▶ _Task data_
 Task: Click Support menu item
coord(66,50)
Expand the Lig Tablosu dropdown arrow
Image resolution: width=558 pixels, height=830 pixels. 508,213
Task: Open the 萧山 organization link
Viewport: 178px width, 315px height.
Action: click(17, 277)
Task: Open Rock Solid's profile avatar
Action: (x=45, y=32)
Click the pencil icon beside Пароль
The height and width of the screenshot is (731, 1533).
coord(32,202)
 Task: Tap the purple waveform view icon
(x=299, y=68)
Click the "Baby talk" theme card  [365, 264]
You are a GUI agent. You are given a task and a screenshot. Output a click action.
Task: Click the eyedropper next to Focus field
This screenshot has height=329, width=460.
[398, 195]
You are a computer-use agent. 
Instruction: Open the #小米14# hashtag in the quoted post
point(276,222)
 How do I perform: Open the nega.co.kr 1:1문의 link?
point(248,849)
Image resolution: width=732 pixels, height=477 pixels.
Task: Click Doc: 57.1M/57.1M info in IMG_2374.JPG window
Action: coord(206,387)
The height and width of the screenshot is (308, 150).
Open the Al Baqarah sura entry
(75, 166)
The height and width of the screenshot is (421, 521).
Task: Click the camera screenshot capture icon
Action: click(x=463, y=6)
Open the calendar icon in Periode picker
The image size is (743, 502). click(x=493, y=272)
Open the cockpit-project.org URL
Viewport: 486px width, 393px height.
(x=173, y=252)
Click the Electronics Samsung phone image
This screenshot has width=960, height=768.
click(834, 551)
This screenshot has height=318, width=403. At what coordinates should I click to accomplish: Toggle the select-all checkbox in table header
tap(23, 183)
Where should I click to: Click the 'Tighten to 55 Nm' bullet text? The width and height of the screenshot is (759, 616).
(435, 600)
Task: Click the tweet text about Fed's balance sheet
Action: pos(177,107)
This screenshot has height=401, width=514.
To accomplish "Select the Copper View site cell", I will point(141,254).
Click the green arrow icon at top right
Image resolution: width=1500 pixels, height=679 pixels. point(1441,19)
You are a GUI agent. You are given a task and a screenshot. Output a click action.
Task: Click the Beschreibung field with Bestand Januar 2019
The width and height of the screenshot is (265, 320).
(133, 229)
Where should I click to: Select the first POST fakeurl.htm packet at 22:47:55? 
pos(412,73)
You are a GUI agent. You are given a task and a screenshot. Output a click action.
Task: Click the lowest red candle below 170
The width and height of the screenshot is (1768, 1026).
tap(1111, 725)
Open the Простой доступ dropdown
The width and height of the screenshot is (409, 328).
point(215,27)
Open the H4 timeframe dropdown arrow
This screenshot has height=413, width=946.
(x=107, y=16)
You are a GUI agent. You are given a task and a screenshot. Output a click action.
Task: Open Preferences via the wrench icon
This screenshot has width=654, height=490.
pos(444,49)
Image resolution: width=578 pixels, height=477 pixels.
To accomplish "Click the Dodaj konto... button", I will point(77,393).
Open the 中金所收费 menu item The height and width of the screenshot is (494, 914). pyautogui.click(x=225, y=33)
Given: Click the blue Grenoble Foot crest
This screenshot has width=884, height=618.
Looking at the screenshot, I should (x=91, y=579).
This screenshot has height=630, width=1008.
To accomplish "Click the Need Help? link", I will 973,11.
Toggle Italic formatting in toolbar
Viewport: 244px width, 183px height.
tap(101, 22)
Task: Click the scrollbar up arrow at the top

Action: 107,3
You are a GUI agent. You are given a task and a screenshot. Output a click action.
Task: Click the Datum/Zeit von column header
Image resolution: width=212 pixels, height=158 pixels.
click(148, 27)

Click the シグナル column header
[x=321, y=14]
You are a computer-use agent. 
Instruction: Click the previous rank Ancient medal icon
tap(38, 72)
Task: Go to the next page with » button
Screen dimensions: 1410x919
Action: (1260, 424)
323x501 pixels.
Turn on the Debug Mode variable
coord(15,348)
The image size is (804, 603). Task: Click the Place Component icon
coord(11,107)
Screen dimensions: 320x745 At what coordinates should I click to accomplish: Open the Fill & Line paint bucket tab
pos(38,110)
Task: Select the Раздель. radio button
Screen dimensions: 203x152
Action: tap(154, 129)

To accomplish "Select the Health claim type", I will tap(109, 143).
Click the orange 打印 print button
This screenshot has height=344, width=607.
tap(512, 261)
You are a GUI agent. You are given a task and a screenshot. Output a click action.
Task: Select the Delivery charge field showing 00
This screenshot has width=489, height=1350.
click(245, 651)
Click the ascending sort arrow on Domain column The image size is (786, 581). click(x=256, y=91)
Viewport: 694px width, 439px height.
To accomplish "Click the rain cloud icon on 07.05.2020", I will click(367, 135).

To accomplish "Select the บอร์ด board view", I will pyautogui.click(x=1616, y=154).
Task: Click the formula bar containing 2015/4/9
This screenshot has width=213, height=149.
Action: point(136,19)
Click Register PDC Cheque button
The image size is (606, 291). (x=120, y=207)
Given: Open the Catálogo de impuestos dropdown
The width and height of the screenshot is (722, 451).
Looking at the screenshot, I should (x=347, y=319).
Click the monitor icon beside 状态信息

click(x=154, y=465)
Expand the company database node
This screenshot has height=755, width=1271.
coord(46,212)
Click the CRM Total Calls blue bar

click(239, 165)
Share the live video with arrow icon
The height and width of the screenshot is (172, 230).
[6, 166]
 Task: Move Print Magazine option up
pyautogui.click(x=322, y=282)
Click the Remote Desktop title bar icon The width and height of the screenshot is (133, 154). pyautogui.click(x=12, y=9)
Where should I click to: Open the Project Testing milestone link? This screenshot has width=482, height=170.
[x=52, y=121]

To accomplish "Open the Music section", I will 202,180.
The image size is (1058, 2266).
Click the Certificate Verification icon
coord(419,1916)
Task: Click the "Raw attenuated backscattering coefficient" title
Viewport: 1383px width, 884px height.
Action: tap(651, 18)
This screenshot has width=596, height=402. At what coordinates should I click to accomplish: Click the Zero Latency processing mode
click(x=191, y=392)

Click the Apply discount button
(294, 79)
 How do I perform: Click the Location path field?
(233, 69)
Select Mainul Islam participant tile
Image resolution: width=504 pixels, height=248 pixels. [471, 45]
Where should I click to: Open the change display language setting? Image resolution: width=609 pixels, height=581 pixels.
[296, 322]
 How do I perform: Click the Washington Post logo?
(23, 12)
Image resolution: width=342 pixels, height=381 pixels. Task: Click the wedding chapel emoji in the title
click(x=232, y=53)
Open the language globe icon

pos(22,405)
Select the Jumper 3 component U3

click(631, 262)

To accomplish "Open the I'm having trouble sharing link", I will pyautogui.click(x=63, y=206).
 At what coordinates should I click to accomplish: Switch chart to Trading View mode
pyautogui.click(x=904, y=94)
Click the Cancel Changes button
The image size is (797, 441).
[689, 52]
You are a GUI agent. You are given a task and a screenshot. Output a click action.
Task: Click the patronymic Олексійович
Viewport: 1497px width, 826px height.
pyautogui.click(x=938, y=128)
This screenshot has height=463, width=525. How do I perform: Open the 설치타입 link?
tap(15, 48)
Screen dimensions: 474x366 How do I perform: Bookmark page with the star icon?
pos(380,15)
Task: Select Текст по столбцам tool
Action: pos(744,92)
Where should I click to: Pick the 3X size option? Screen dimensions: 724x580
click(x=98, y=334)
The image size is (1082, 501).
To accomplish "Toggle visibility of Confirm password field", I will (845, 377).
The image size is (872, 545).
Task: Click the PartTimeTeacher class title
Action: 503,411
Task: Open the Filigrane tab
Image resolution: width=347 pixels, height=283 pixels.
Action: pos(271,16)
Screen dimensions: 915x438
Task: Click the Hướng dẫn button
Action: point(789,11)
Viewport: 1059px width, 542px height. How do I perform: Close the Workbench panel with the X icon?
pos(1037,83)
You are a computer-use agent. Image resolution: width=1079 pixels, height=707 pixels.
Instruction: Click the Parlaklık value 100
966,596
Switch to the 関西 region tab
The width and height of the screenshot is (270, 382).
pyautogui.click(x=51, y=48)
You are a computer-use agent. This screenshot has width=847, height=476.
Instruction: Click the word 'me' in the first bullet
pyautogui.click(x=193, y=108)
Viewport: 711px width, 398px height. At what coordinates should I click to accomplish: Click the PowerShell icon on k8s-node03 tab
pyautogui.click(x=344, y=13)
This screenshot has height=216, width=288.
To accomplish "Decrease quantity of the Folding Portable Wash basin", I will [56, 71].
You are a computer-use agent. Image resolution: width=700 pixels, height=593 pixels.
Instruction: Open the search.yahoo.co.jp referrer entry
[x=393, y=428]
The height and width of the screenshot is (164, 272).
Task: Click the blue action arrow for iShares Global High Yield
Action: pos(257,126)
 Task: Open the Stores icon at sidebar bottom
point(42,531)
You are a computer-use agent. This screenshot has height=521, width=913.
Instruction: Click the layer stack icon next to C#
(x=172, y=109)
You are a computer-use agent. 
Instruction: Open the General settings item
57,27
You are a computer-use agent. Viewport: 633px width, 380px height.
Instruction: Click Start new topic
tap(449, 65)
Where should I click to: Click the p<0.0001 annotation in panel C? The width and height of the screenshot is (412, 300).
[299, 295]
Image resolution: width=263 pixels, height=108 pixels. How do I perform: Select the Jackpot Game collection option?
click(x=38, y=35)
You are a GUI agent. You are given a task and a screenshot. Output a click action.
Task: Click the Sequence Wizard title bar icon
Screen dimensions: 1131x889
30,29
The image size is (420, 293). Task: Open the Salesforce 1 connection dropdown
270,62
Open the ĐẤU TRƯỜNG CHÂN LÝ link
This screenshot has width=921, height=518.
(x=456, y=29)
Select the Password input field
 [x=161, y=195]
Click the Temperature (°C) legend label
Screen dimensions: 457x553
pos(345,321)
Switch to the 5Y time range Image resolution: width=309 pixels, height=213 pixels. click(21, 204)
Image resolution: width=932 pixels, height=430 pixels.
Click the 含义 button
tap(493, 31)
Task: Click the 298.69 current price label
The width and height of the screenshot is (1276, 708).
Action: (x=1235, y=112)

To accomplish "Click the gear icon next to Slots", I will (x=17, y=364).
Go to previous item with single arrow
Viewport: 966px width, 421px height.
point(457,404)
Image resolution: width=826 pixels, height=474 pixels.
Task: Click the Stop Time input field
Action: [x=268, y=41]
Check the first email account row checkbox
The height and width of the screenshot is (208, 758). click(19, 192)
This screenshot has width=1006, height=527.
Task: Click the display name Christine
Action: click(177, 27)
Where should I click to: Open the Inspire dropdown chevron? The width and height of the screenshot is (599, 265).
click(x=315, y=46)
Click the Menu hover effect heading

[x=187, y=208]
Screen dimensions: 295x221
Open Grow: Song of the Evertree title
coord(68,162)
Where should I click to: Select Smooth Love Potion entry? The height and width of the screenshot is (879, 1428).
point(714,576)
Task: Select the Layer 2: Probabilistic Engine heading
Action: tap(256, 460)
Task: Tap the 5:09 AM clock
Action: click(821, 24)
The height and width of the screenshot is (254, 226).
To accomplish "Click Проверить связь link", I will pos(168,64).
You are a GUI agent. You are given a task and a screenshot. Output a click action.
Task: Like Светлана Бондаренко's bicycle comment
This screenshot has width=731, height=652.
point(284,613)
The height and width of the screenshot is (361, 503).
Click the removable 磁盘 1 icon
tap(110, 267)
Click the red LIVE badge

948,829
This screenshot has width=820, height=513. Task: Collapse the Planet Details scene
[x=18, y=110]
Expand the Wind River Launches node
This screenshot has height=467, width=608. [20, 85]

▶ _The task_
Going down from the first line of the entries above, restate each line word for word until the line holding "Open the cockpit-project.org URL" is done.

▶ _Answer space_
 Task: Click Support menu item
coord(66,50)
Expand the Lig Tablosu dropdown arrow
Image resolution: width=558 pixels, height=830 pixels. 508,213
Task: Open the 萧山 organization link
Viewport: 178px width, 315px height.
Action: click(17, 277)
Task: Open Rock Solid's profile avatar
Action: (x=45, y=32)
Click the pencil icon beside Пароль
The height and width of the screenshot is (731, 1533).
coord(32,202)
 Task: Tap the purple waveform view icon
(x=299, y=68)
Click the "Baby talk" theme card  [365, 264]
You are a GUI agent. You are given a task and a screenshot. Output a click action.
Task: Click the eyedropper next to Focus field
This screenshot has height=329, width=460.
[398, 195]
You are a computer-use agent. 
Instruction: Open the #小米14# hashtag in the quoted post
point(276,222)
 How do I perform: Open the nega.co.kr 1:1문의 link?
point(248,849)
Image resolution: width=732 pixels, height=477 pixels.
Task: Click Doc: 57.1M/57.1M info in IMG_2374.JPG window
Action: coord(206,387)
The height and width of the screenshot is (308, 150).
Open the Al Baqarah sura entry
(75, 166)
The height and width of the screenshot is (421, 521).
Task: Click the camera screenshot capture icon
Action: click(x=463, y=6)
Open the calendar icon in Periode picker
The image size is (743, 502). click(x=493, y=272)
Open the cockpit-project.org URL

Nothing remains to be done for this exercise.